Bagi Otto Menurut Otto, dari tuntutan tersebut, yang paling aneh adalah kerugian negara yang angkanya tak pasti. Ada disebutkan angka nominal Rp 5.167.723.032, atau setidak-tidaknya Rp 578.028.176.293, dan terakhir setidak-tidaknya Rp 346.823.970.564,24. “Angkanya kami lihat masih tebak-tebakan. Yang juga jadi pertanyaan, apakah betul ada kerugian negara? Siapa yang mengakibatkan timbulnya kerugian negara itu? Terdakwa atau orang lain,” ungkap Otto yang memberikan judul pledoinya, Mengadili IPK, Menghukum Suwarna.
Tentang kerugian negara ini, Otto menjelaskan bahwa IPK hanya berkewajiban membayar kepada negara berupa PSDH-DR dan tidak ada lagi kewajiban lain dari perusahaan pemegang IPK untuk membayar apa pun kepada negara kecuali PSDH-DR. Termasuk, kata dia, tidak ada kewajiban membayar harga kayu yang ditebang.
“Dari bukti-bukti saksi dan bukti pembayaran dari 11 perusahaan kepada negara, sudah ada surat keterangan lunas dari Kepala Dinas Kehutanan. Nah, kalau PSDH-DR sudah dibayar lunas, maka tentunya tidak ada kerugian negara. Lalu kenapa jaksa masih menyatakan ada kerugian negara,” kata Otto berapi-api.
Kerugian negara, setelah ditelusurinya ternyata didasarkan dengan keterangan saksi ahli dari BPKP. Disebutkan, penerbitan IPK yang dimiliki perusahaan tidak sesuai prosedur {feasibility study}. Sehingga perusahaan tersebut, menurut saksi ahli, harus membayar kerugian senilai harga kayu.
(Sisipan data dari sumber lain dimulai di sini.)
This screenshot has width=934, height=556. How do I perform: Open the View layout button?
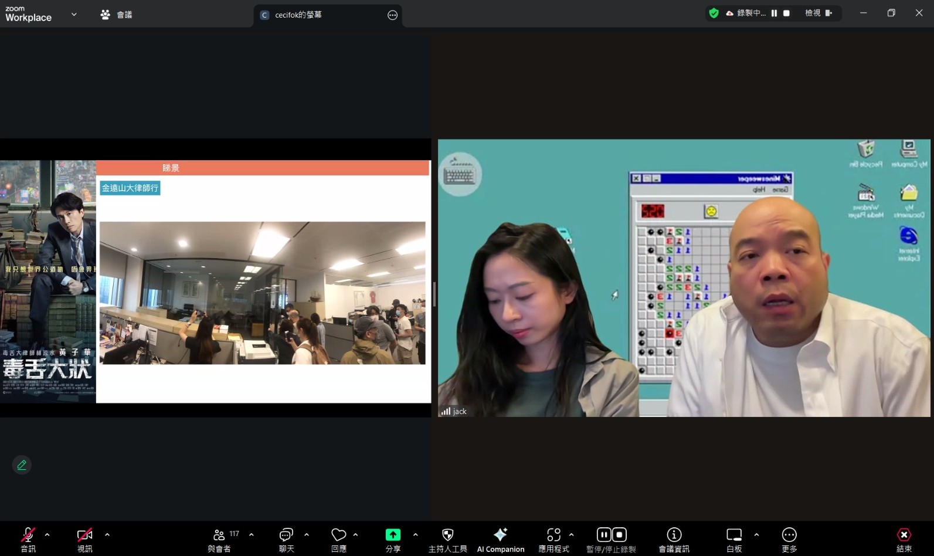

Sedangkan PSDH-DR tidak perlu.
“Di sini saksi ahli dan jaksa penuntut umum membuat asumsi bahwa karena penerbitan IPK tidak sesuai prosedur, maka seakan-akan IPK itu tidak sah atau batal demi hukum, dan karenanya perusahaan yang menebang dikategorikan tanpa izin, sehingga negara rugi. Lalu bagaimana dengan PSDH-DR yang telah dinikmati negara,” lebih lanjut Otto membacakan pledoi Suwarna AF.
Karena itulah, Otto Hasibuan beranggapan karena tidak merugikan negara, maka kliennya tidak ada indikasi melakukan korupsi.
Majelis hakim yang diketuai Gusrizal, memberikan kesempatan JPU untuk sidang tanggapan atas pembelaan tim penasihat hukum Suwarna. Dijadwalkan sidang digelar Kamis (8/3).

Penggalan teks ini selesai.